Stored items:
--
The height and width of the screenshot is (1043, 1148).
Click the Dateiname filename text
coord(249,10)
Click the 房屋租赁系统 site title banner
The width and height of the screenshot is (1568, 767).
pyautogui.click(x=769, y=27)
--
◆ TASK DIRECTIONS: The answer should consist of every entry, repeated word for word.

◆ SOLUTION FOR THIS PROBLEM:
The height and width of the screenshot is (1043, 1148).
Click the Dateiname filename text
coord(249,10)
Click the 房屋租赁系统 site title banner
The width and height of the screenshot is (1568, 767).
pyautogui.click(x=769, y=27)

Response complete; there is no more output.